Cadence tackles verification productivity with AI-based Verisium

Friday, September 30th, 2022

A closer look at the new platform – currently focused on debugging – with the help of Cadence’s Matt Graham

With ever-growing device size and complexity, SoC verification has become an extremely challenging task, often requiring more compute time and qualified human resources than any other step in the engineering flow. According to a Cadence estimate, the verification effort can often climb to more than 500 years of compute time – with tens of millions of runs and hundreds of millions of coverage bins, to uncover thousands of bugs. Debugging alone can consume multiple weeks of time of many engineers. In terms of time-to-market, therefore, verification can be considered a key limiting factor and a potential cause of schedule slips. Reconciling a thorough verification coverage with a tight SoC development schedule clearly calls for better productivity through automation, an even more challenging goal.
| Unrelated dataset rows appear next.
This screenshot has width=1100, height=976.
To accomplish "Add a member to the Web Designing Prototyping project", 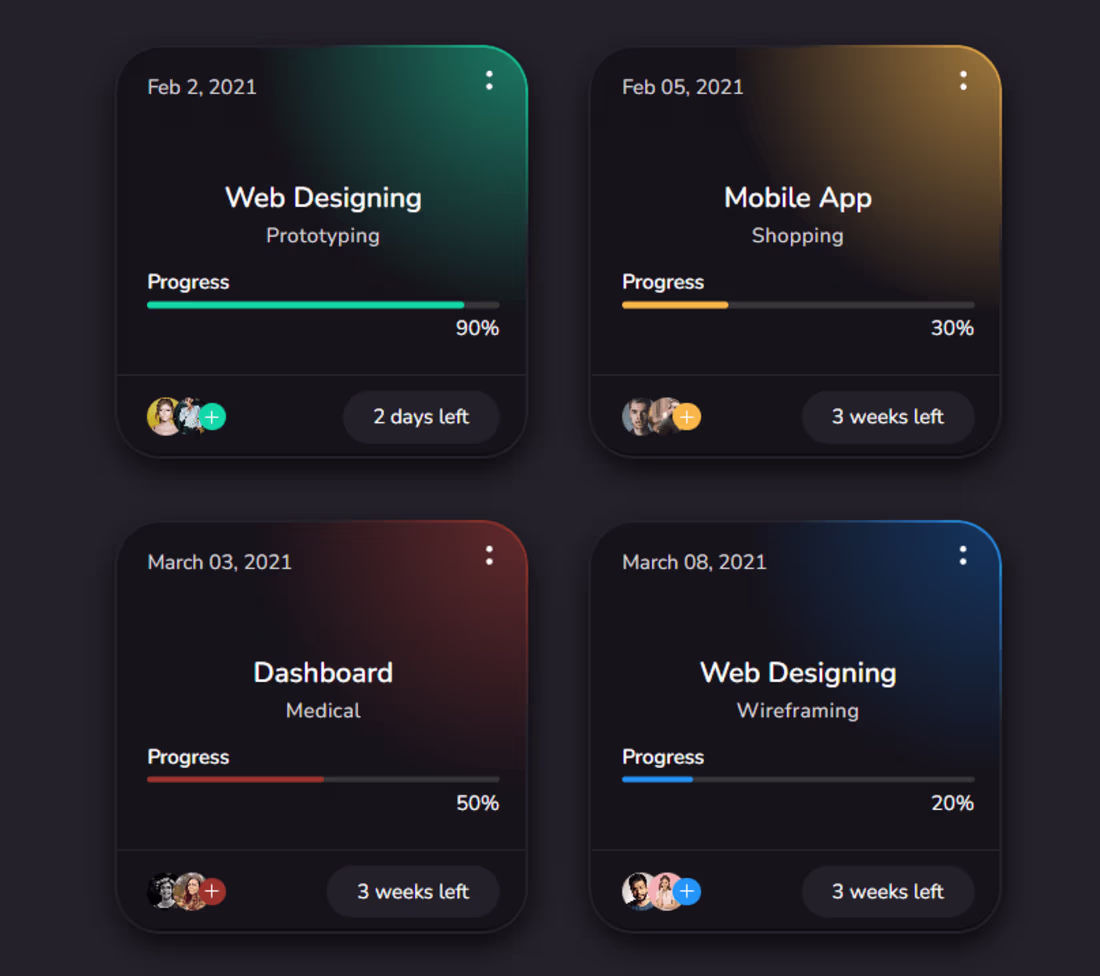I will click(212, 416).
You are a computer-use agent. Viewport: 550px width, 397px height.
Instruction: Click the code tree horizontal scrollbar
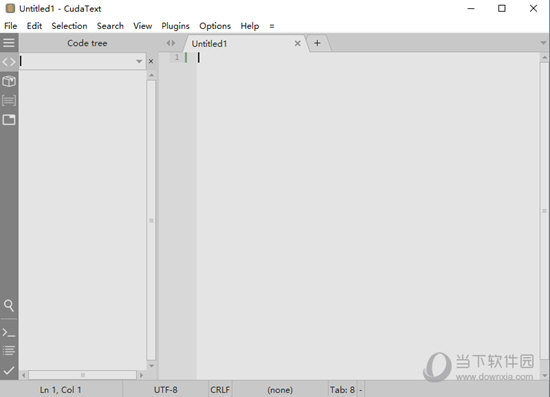click(82, 375)
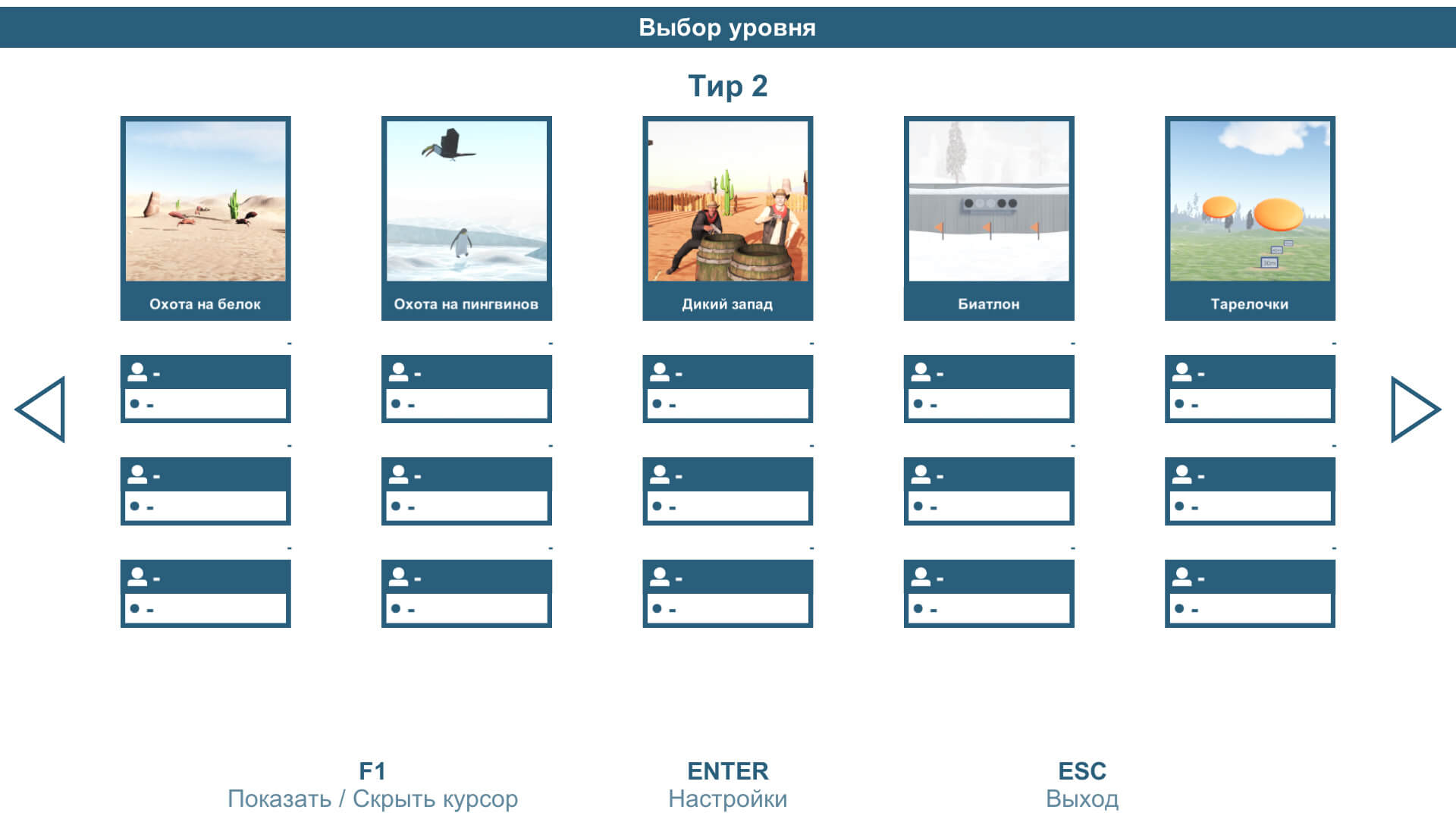Select the Дикий запад level
1456x819 pixels.
[727, 217]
A new approach to improving verification productivity is now proposed by Cadence with its Verisium Artificial Intelligence-Driven Verification Platform – a suite of applications leveraging big data and AI to optimize verification workloads, boost coverage and accelerate root cause analysis of bugs. The Verisium platform is built on the new Cadence Joint Enterprise Data and AI (JedAI) Platform and is natively integrated with the Cadence verification engines. The initial suite of apps available in the Verisium platform is focused on debugging, a very significant part of verification. Matt Graham, group director at Cadence Design Systems, described the Verisium apps in the video interview he recently gave to EDACafe’s Sanjay Gangal; in this article we will summarize his answers and add a few details, as well as the responses he provided to some additional questions.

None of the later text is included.